After ten weeks, the Pfizer booster was 35 per cent effective, and the Moderna booster 45 per cent effective.
Among those who received three Pfizer doses, vaccine effectiveness was 70 per cent roughly a week after the booster but dropped to 45 per cent after ten weeks.
At the same time, those who received an initial two-dose series of the Pfizer vaccine and then a Moderna booster seemed to have 75 per cent effectiveness after up to nine weeks.
However, Dr Clive Dix, former chairman of the UK Vaccine Taskforce, said this wasn’t necessarily cause for alarm.
‘To date the vaccines all protect against severe disease, including hospitalisation, and death. We should be optimistic that effectiveness against the latter two will remain.’
Q What’s going to happen with this pandemic in 2022?
A
Perhaps the most positive news is that the prevailing Omicron variant, thought to be responsible for many of the near-200,000 new cases a day in the UK, is less severe than the previous variant, Delta, with up to a 70 per cent reduced risk of being hospitalised. Viruses can evolve to be milder. However, widespread immunity from vaccinations is likely to be driving the reduced hospitalisations, say experts.

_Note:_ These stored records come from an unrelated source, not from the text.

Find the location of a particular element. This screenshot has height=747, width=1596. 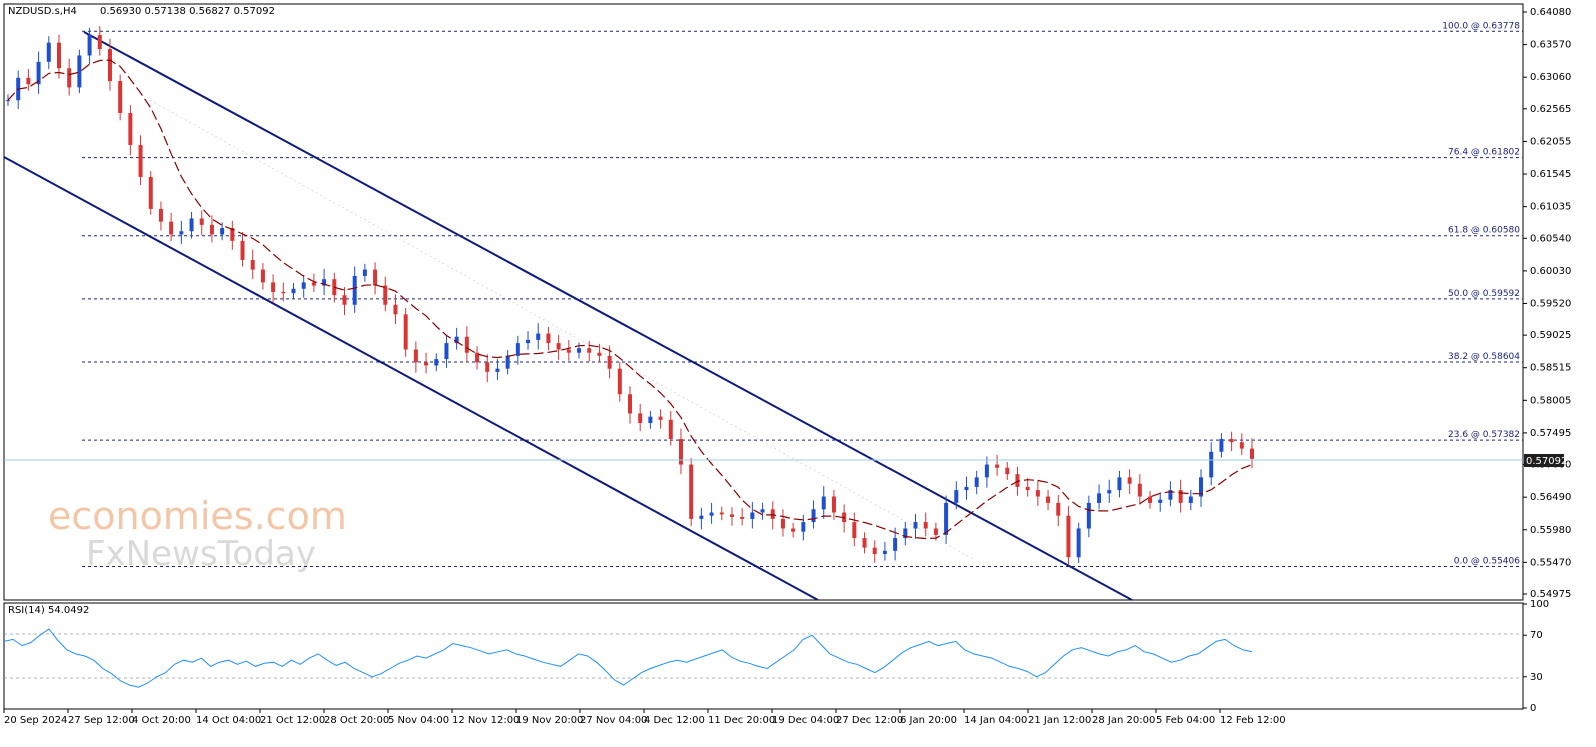

watermark-brand: economies.com is located at coordinates (198, 516).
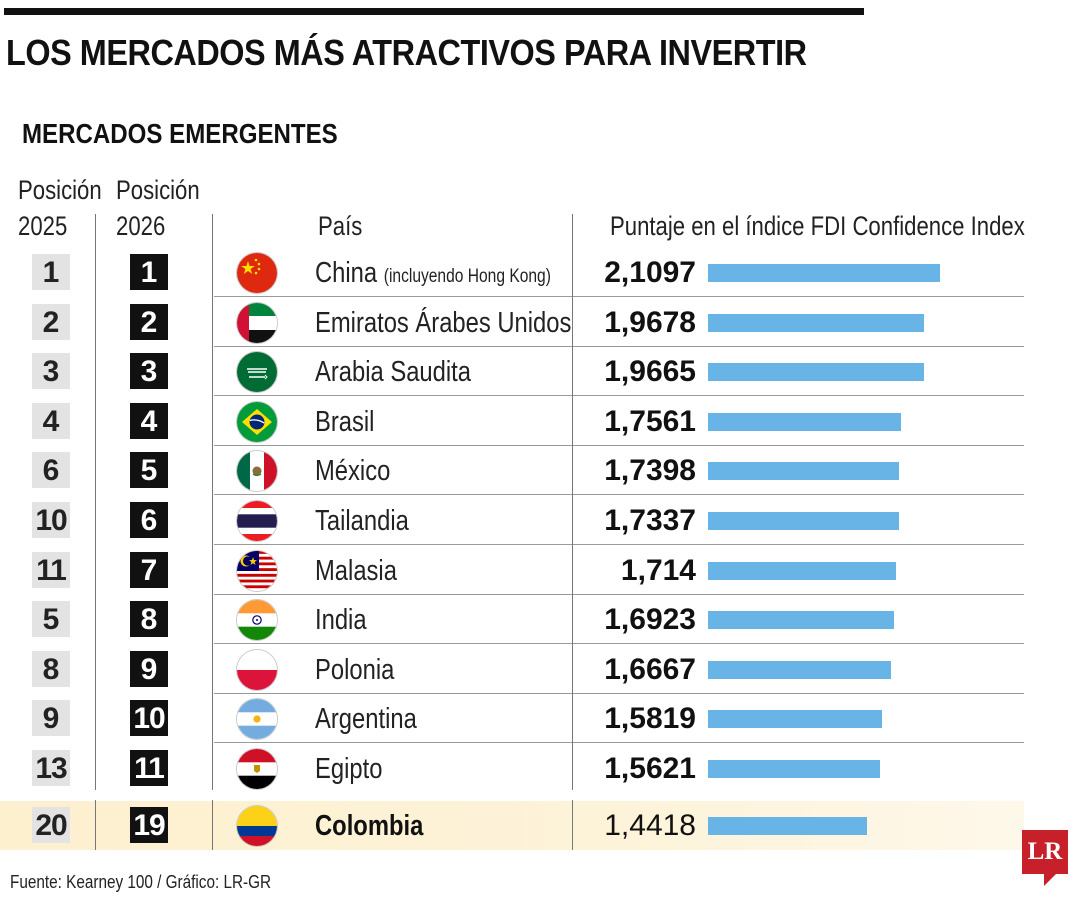 This screenshot has height=900, width=1080. I want to click on position-2026-badge: 6, so click(149, 520).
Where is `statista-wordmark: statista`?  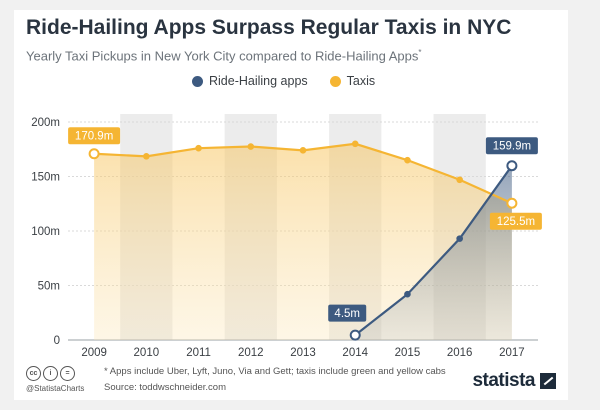
statista-wordmark: statista is located at coordinates (504, 380).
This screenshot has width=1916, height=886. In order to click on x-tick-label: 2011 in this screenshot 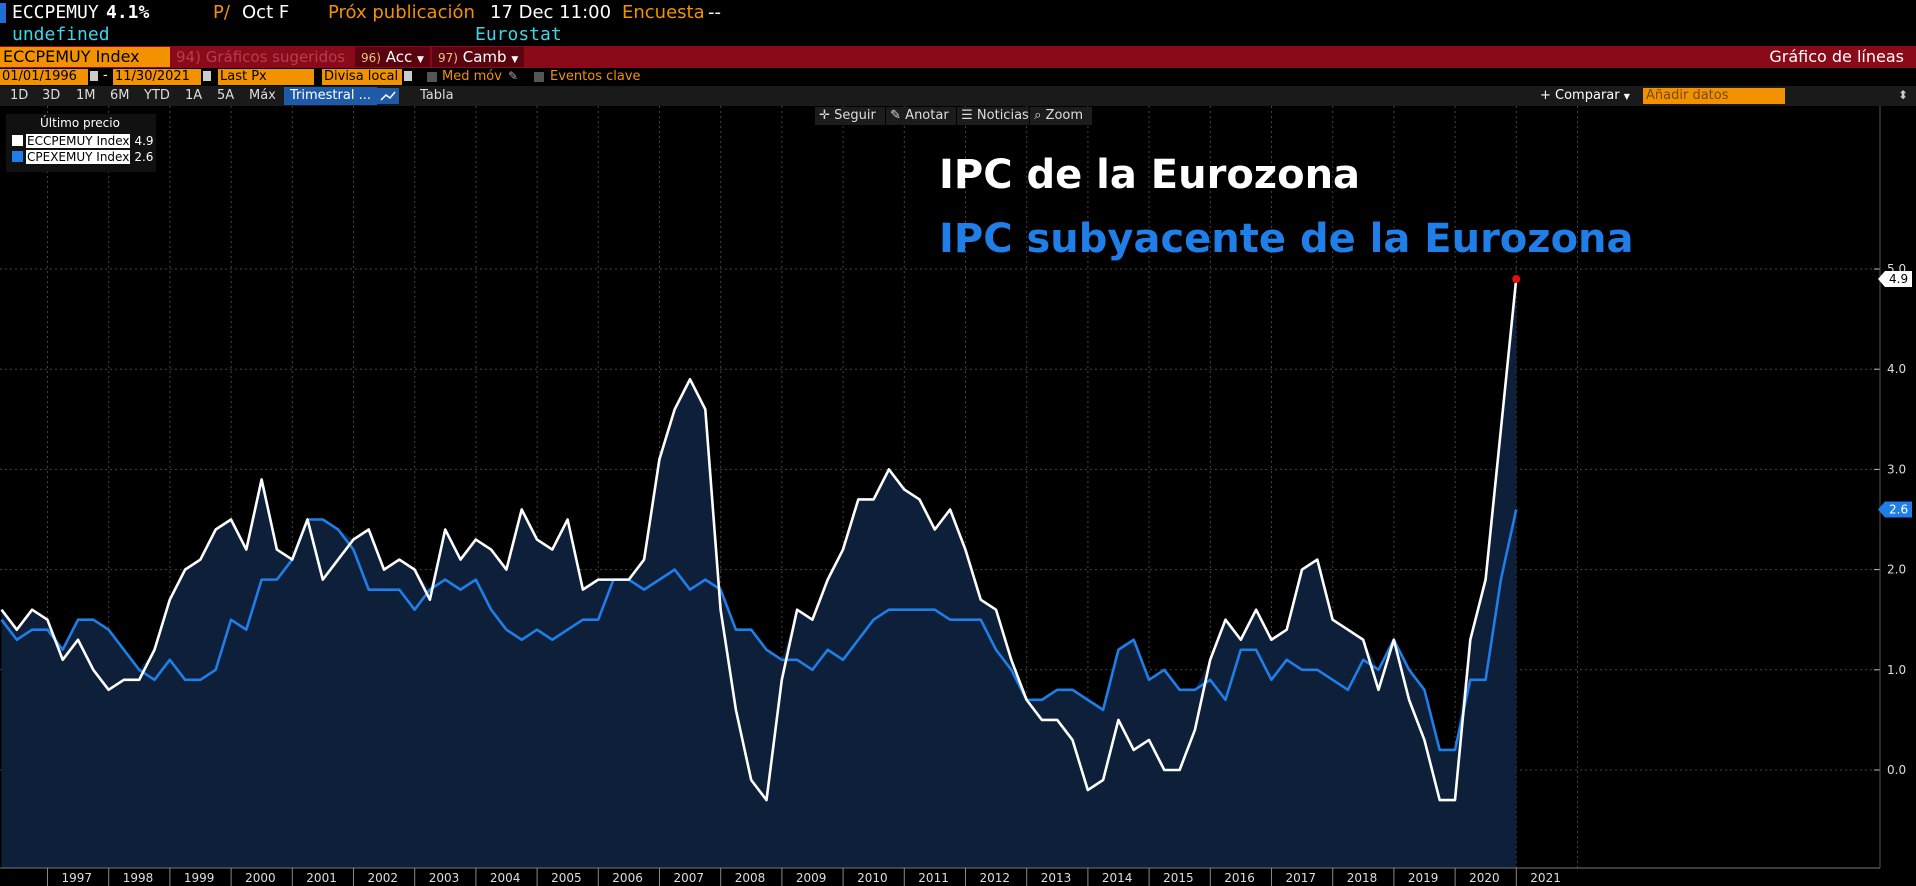, I will do `click(934, 878)`.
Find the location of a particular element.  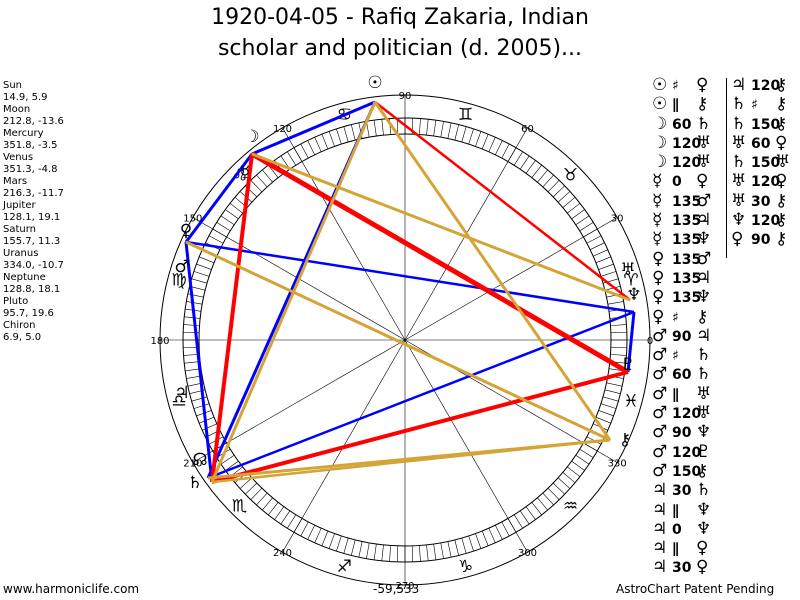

Dr Strain said: ‘We only have young unvaccinated people in our ICU.’
Even so, eight Nightingale ‘surge hubs’ are being set up across England to cope with an expected spike in demand.
Some 11,452 patients with coronavirus were on wards in England on Thursday – up by 61 per cent in a week.
However, Chris Hopson, head of NHS Providers representing hospital trust leaders, told
The Times: ‘Although the numbers are going up and going up increasingly rapidly, the absence of large numbers of seriously ill older people is providing significant reassurance.’
Dr Strain said: ‘I’m hoping by the time we’re further into the Greek alphabet [with naming new variants], we will see a version that is no more severe than the common cold. I don’t think we’re there yet.’